Throughout the records below, find each line holding "computer" and copy it.

**Data to process:**
________________________
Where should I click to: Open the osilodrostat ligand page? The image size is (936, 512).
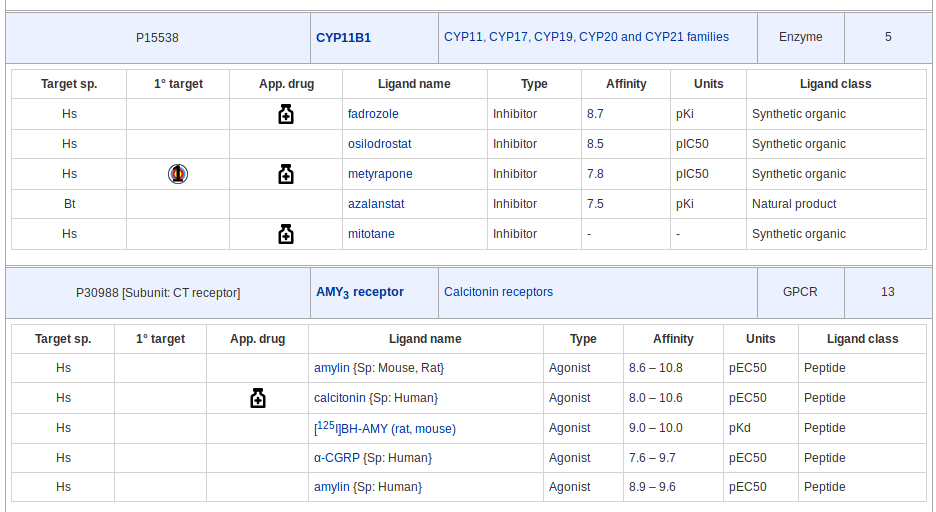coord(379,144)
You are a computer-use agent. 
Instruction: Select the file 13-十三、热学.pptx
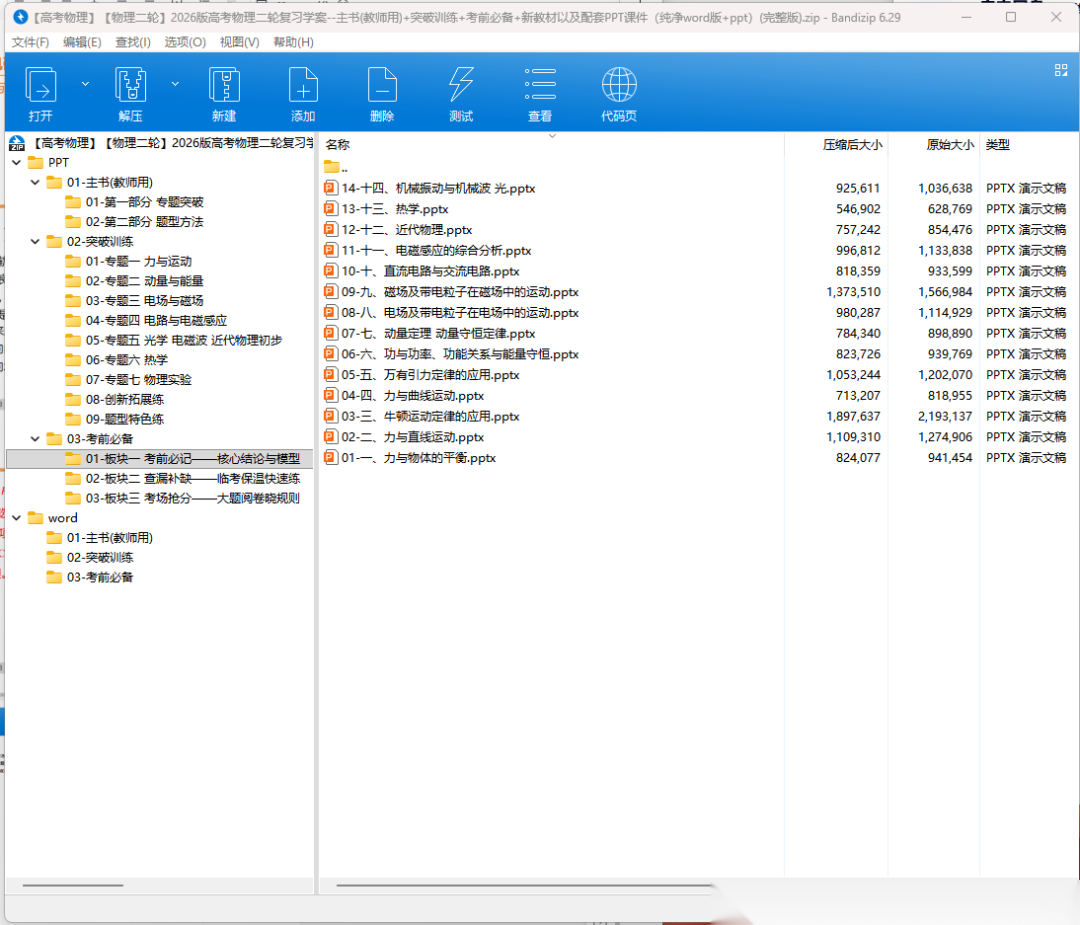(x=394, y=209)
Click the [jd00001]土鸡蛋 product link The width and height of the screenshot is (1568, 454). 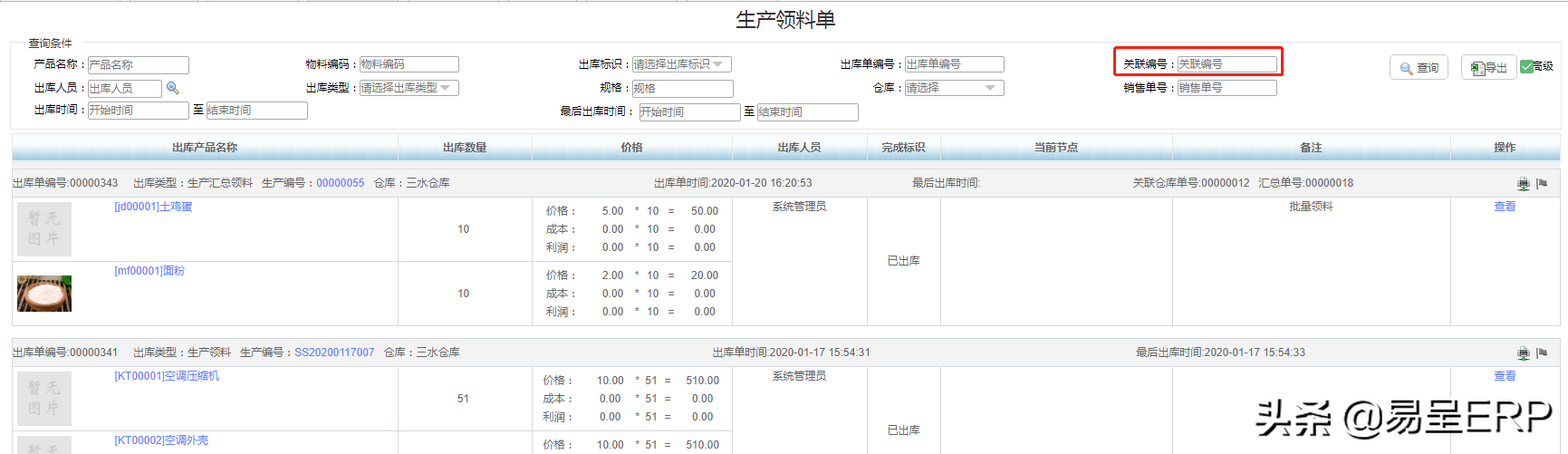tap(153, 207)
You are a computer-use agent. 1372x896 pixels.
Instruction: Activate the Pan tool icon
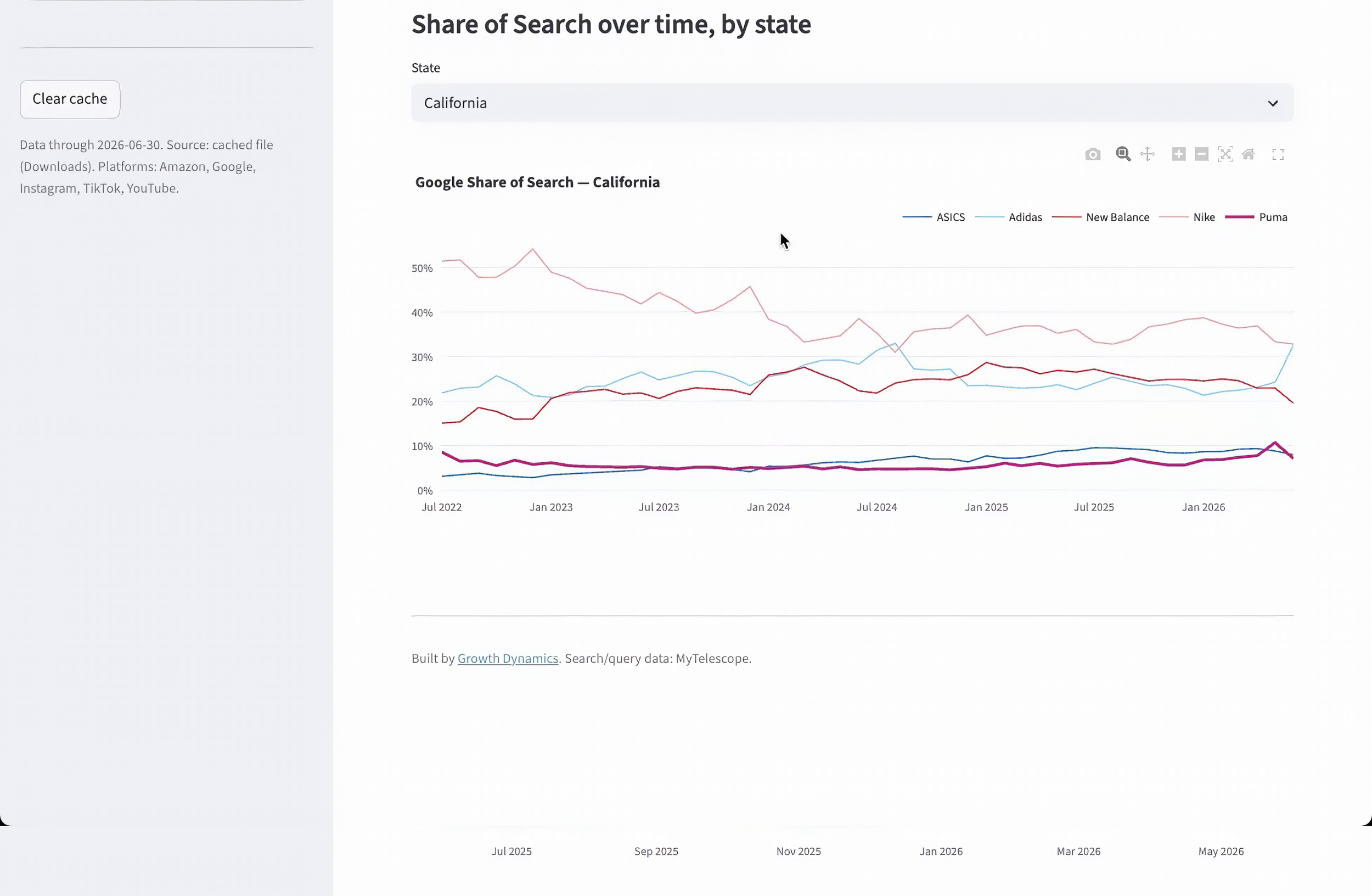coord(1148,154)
________________________
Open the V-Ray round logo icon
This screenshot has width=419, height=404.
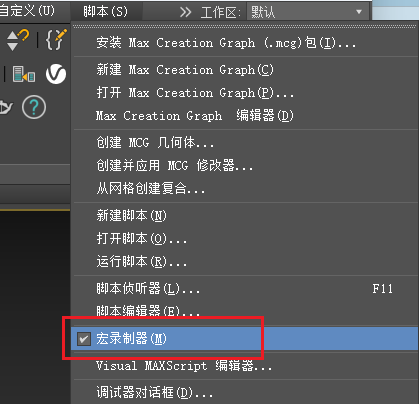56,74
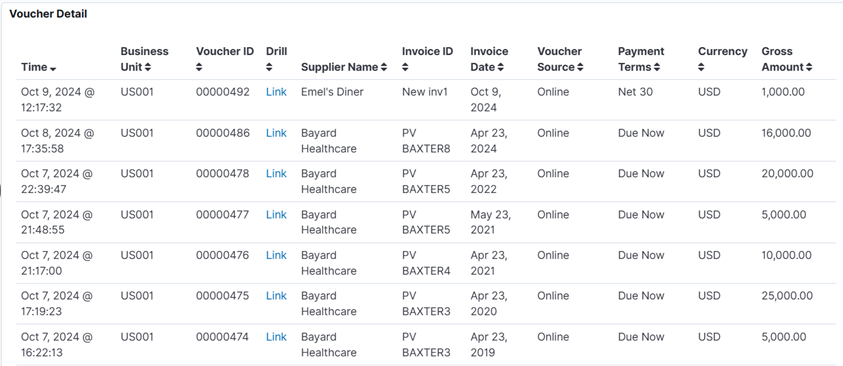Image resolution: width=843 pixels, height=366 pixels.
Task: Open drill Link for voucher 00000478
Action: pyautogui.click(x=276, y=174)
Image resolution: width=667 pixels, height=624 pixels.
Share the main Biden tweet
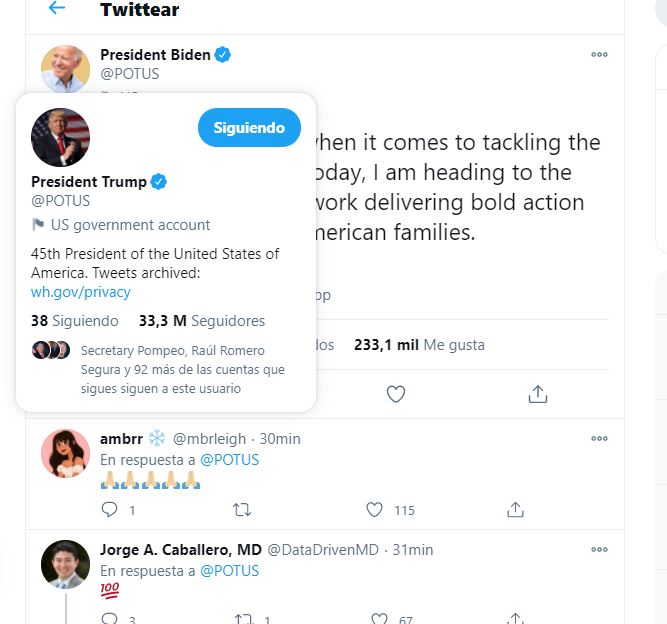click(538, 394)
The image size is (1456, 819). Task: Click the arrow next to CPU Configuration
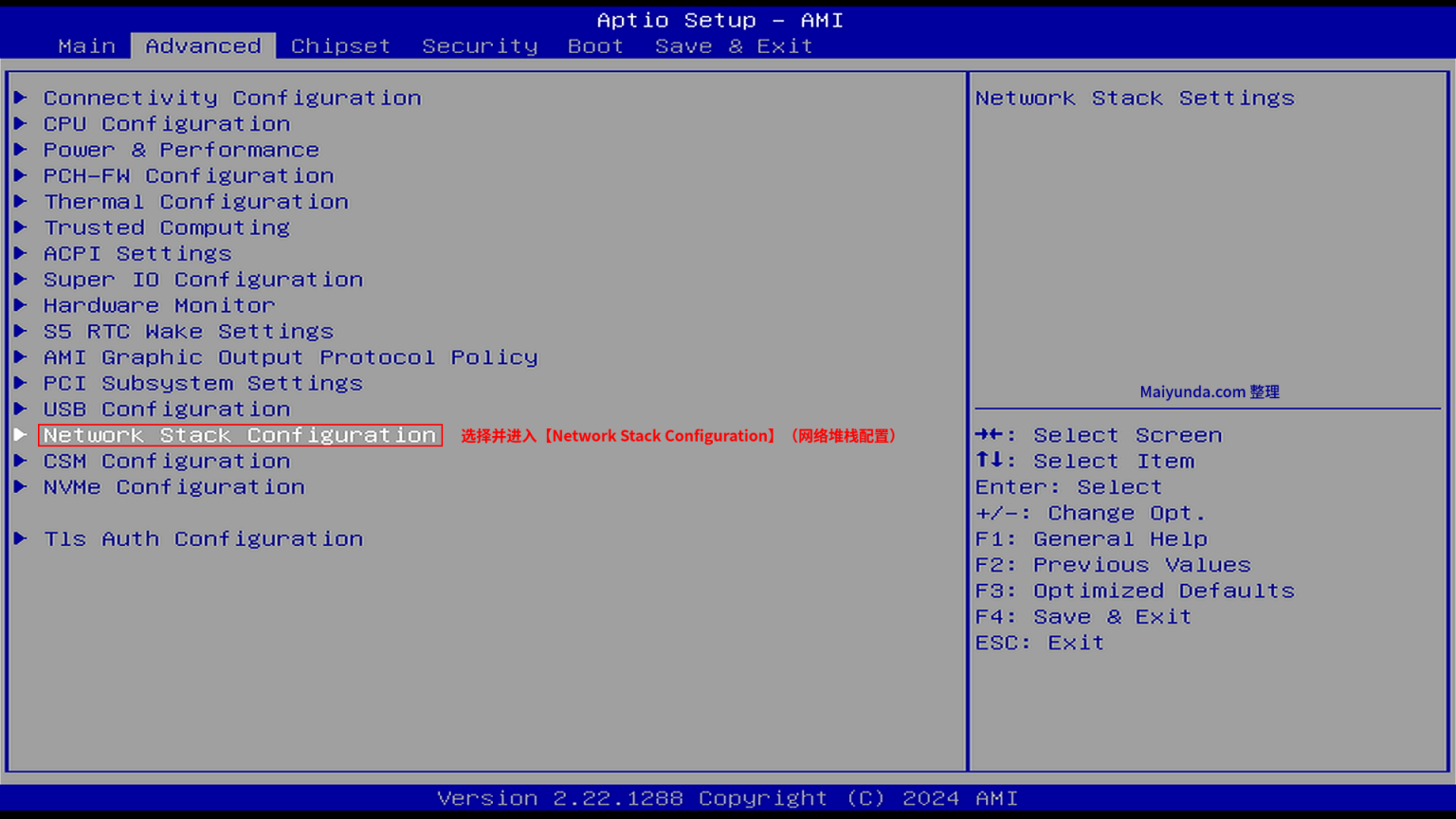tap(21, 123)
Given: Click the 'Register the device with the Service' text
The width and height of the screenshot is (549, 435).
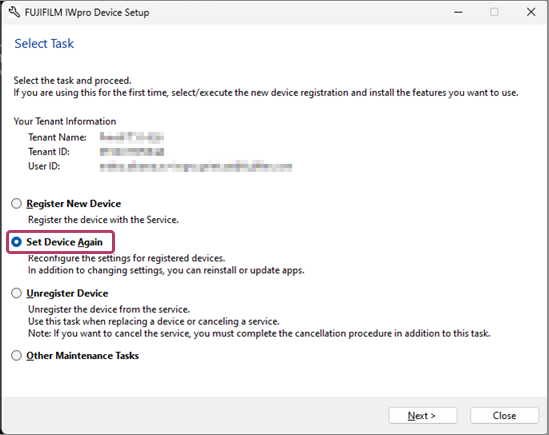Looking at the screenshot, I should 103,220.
________________________
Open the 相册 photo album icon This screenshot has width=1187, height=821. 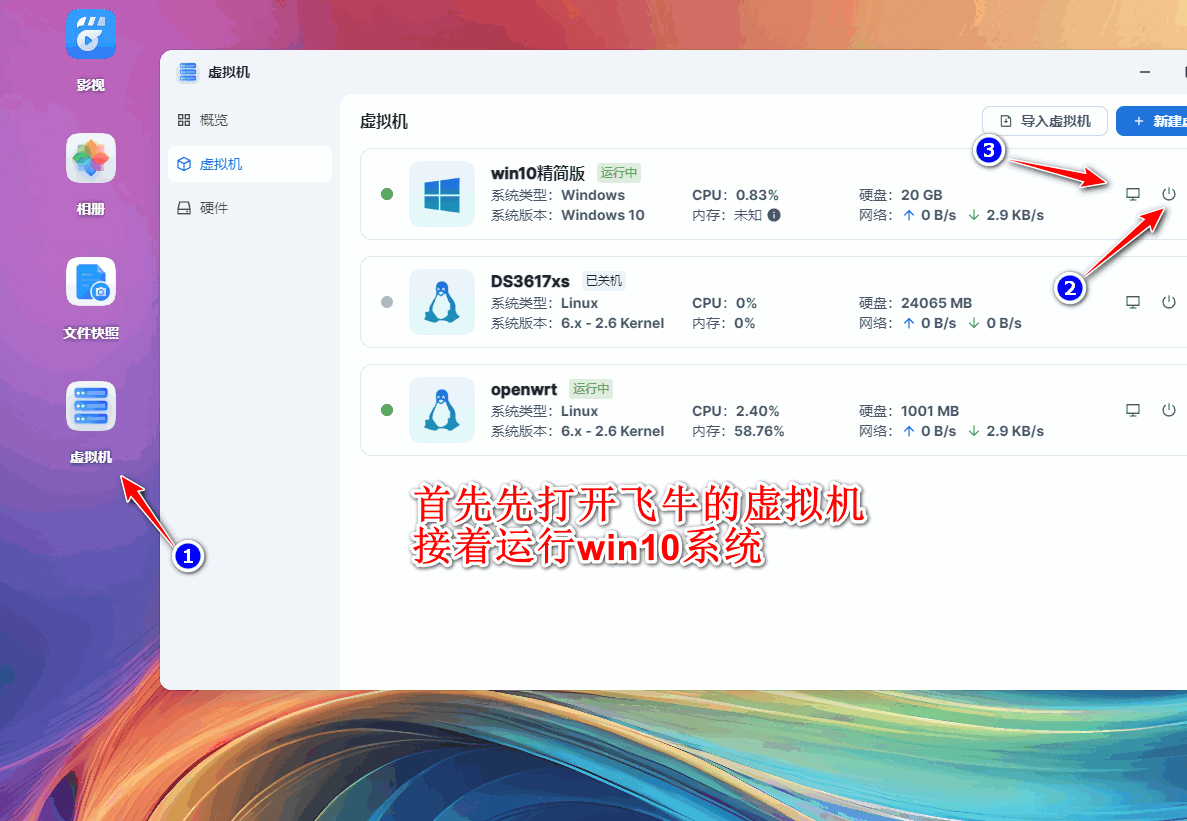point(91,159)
________________________
**Written reply:**
You are a computer-use agent. 
You are a computer-use agent. 1372x896 pixels.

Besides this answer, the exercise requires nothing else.